Reading time: 2 minutes
I always say that my “dream home” for buyers is one with stained shag carpeting, an active roof leak and cat pee in every corner. Anything that combines ugly, stinky and neglected is enticing to me and a potential "deal" for buyers.
Or, as a contractor friend once said to me, “More pig, less lipstick.”
Some piggy properties are major fixers suited only for developers. I’m not talking about those oinkers. I’m talking about properties where the seller didn’t bother taking any pains with presentation. These empty or non-staged homes offer special advantages for buyers.
Advantage 1: Non-staged properties photograph badly. The lighting is dim and the empty rooms look small and sad. On MLS, dismal photos (or a lack of any photos) repel many buyers. These buyers swipe ahead to the next, more attractive looking listing. This means less competition for the poorly-presented house.
Advantage 2: Non-staged properties convey the impression that something is amiss, otherwise the sellers and their agent would care more. Busy buyers have infinite choices but finite time for viewing them, so they eliminate the “houses that must have something wrong with them” first. Fewer shoppers means fewer offers means a nice discount.

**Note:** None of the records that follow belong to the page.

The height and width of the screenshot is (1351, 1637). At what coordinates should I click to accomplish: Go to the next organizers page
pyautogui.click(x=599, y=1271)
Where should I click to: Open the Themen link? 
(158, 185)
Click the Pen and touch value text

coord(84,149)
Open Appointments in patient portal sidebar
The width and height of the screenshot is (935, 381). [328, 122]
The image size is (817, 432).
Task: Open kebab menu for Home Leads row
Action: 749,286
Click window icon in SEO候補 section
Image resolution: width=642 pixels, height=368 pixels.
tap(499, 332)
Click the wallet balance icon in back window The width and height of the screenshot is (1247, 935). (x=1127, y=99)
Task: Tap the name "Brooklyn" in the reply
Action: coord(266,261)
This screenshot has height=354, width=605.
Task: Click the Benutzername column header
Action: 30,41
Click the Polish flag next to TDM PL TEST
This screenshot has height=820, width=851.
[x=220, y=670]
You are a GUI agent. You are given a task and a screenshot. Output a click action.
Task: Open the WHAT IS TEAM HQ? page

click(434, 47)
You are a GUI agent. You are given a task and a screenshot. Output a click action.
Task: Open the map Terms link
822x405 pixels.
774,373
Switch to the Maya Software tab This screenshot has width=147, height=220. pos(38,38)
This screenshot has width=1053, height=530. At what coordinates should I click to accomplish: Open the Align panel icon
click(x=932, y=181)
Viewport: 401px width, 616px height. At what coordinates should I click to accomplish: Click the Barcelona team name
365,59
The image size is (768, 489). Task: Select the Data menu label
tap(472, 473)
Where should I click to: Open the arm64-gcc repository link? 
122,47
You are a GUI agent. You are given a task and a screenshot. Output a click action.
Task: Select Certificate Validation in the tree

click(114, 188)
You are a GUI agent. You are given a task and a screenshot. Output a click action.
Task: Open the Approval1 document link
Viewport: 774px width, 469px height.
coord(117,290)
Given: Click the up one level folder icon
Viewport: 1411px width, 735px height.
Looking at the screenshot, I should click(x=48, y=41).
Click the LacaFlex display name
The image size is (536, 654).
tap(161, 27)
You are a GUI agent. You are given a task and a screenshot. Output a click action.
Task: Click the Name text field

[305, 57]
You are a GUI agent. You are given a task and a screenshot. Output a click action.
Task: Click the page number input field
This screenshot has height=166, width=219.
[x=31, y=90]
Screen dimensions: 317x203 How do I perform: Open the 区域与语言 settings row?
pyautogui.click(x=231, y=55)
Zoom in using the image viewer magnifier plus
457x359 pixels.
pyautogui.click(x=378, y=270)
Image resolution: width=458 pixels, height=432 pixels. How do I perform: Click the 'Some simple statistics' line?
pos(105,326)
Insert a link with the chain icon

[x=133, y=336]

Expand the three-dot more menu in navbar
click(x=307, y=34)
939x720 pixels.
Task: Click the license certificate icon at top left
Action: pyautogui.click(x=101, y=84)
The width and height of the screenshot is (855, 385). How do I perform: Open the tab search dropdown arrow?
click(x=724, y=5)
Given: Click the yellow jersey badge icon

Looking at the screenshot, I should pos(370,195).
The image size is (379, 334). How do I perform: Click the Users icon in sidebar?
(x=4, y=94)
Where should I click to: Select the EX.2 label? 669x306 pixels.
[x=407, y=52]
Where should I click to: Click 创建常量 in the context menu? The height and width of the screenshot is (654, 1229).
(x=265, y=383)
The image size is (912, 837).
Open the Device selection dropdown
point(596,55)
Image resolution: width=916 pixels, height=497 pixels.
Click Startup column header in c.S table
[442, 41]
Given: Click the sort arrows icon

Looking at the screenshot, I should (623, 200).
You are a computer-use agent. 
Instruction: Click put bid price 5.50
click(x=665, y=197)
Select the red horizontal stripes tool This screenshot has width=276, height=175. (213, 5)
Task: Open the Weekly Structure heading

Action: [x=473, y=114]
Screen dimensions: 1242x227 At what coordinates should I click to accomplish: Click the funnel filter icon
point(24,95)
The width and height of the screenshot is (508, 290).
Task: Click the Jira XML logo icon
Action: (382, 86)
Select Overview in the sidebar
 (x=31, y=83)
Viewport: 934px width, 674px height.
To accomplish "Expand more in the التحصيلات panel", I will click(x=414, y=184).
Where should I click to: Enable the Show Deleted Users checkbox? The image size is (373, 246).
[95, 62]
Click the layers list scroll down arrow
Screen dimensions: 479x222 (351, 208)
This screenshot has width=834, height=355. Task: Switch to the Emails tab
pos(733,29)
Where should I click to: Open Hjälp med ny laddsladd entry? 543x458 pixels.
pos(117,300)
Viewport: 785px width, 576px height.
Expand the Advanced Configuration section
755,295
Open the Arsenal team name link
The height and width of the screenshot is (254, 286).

Advantage 3: Lack of staging may mean the seller isn’t being well represented. The listing agent isn’t employing an effective marketing strategy (which would include staging), so there’s a chance he/she will not be very strategic about pricing or offers or negotiations. This also can mean a better value for the eventual buyer.
Advantage 4: Lack of staging magnifies flaws and implies neglect. For example, in a warm, well-lit, furnished living room a tiny superficial plaster crack strikes a buyer as a good excuse to change the paint color after closing. In a cold, dark, vacant living room that same crack worries the buyer that the foundation is crumbling. It’s all psychology, but this psychology works in favor of the buyer rather than the seller in an unstaged house.
Bottom line for San Francisco buyers: Don’t skip homes with no staging and/or no online photos. Go see them. And when you see them, consciously strive – with your agent’s help – to see them as if they are staged. Apply the lipstick yourself. Then make an offer.
Bottom line for San Francisco sellers: Don't forget your lipstick!